Unicode has U+200B ZERO WIDTH SPACE for that purpose. In HTML and hence Markdown you can also use `<wbr>`. If you’re using a custom setup anyway, you can have it be inserted automatically by regex replacement, as a pre-rendering step.

I think you’ve misunderstood something? This is about suppressing the turning of a segment break into a space, not about line break opportunities.

> Unicode has U+200B ZERO WIDTH SPACE for that purpose.

ZWSP is not at all “for that purpose”. If you mean this:

  A—&ZeroWidthSpace;
  B
Well, I am mildly surprised to find that no extra space is added in Gecko or Blink. But in WebKit, a space is still added; for this is part of the “UA-defined” bit I quoted.

And if you’re willing to do preprocessing, you can just merge the lines, that’d actually work.

> In HTML and hence Markdown you can also use `<wbr>`.

I fail to see how <wbr> is relevant.

Indeed, I skimmed a bit and misread “unable to break” to mean that you wanted a line-break opportunity but the renderer didn’t allow for it when a letter is directly following an em dash. But it’s the other way around, you want a line break in the source after an em dash to not translate into a space in the rendering. This would likewise be possible to handle by regex replacement as a pre-rendering step.

More generally, I see markup languages and the details of how they are rendered as largely orthogonal. You don’t necessarily need to invent a different markup language in order to adjust the rendering.

> More generally, I see markup languages and the details of how they are rendered as largely orthogonal. You don’t necessarily need to invent a different markup language in order to adjust the rendering.

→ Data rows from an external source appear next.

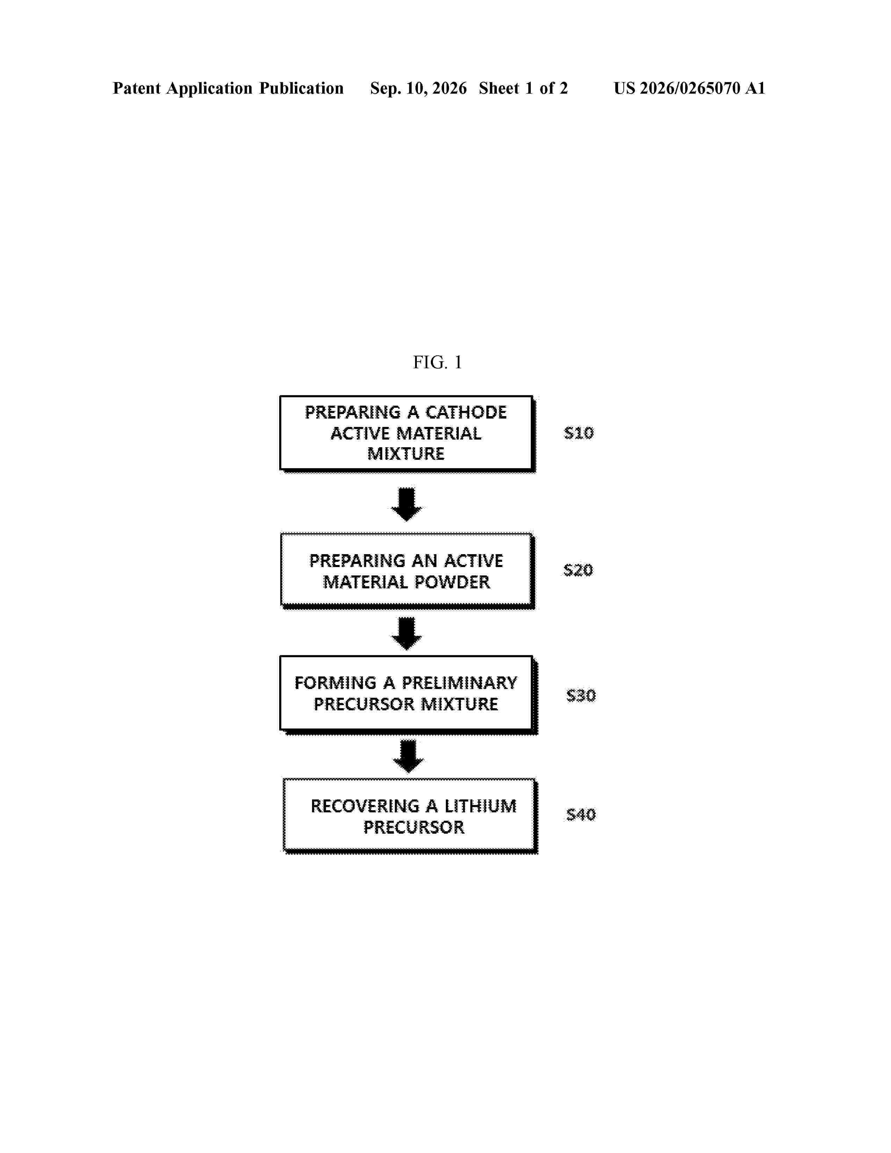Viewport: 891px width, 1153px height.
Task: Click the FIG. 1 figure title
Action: (437, 362)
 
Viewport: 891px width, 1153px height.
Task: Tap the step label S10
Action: (579, 433)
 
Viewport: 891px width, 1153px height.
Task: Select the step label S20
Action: (578, 570)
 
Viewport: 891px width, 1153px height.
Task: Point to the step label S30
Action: (581, 695)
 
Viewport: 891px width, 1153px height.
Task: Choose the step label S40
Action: (581, 814)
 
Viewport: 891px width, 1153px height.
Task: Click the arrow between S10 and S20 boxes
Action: (406, 504)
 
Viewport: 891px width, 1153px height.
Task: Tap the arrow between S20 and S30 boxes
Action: (406, 633)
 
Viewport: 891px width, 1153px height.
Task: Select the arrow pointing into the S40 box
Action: (408, 756)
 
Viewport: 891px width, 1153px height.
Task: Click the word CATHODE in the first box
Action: (466, 412)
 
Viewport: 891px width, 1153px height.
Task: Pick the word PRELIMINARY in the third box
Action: (459, 683)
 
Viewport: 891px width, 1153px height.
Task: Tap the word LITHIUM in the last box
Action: (480, 806)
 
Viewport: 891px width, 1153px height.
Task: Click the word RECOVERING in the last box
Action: (365, 806)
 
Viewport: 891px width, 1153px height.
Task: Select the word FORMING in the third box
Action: (335, 683)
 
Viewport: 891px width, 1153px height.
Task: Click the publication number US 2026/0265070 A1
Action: (689, 88)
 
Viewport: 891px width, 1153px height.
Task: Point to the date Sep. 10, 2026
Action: (418, 88)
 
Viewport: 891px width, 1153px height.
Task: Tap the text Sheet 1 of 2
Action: (523, 88)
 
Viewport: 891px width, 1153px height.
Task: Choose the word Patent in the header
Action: (136, 88)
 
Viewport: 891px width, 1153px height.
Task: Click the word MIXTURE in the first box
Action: (406, 454)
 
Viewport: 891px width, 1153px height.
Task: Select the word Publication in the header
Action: (301, 88)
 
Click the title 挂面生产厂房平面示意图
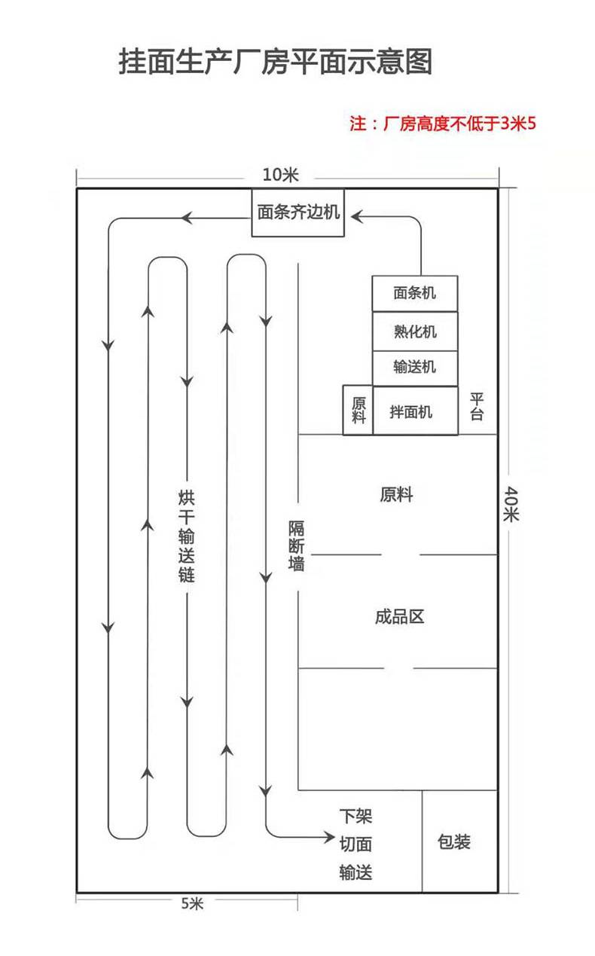[x=276, y=62]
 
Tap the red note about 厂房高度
[x=443, y=124]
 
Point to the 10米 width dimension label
[x=280, y=175]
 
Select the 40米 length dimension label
[x=511, y=504]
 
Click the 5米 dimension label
[x=192, y=903]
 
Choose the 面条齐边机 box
[x=298, y=212]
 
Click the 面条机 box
[x=415, y=293]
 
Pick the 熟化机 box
[x=415, y=331]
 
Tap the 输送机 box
[x=415, y=368]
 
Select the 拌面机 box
[x=415, y=411]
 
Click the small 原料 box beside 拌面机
[x=358, y=410]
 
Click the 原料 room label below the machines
[x=396, y=495]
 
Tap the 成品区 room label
[x=399, y=617]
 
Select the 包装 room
[x=459, y=841]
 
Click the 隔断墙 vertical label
[x=296, y=545]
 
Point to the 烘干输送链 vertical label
[x=187, y=536]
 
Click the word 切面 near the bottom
[x=355, y=844]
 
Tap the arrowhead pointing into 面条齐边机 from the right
[x=357, y=216]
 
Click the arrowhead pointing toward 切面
[x=329, y=837]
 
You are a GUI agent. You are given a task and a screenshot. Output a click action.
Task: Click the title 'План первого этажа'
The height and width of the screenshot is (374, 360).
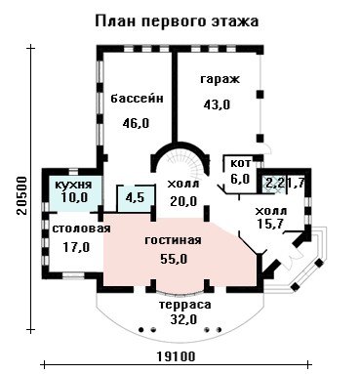click(x=177, y=21)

There’s not much to a markup language beyond how it’s rendered. If you don’t ever want to render it to something other than plain text, just write plain text however you desire. The reason for choosing a particular markup language is to express intended semantics (for plain-text and rendered use), and to render it. The semantics aspect is legitimate, so I won’t say the language and rendering are identical or parallel, but they’re definitely nothing like orthogonal. If you’re using a CommonMark pipeline, any preprocessing you do means you’re not actually writing in CommonMark, but an incompatible variant of it. You may well deem it worthwhile, but it’s no longer the same markup language.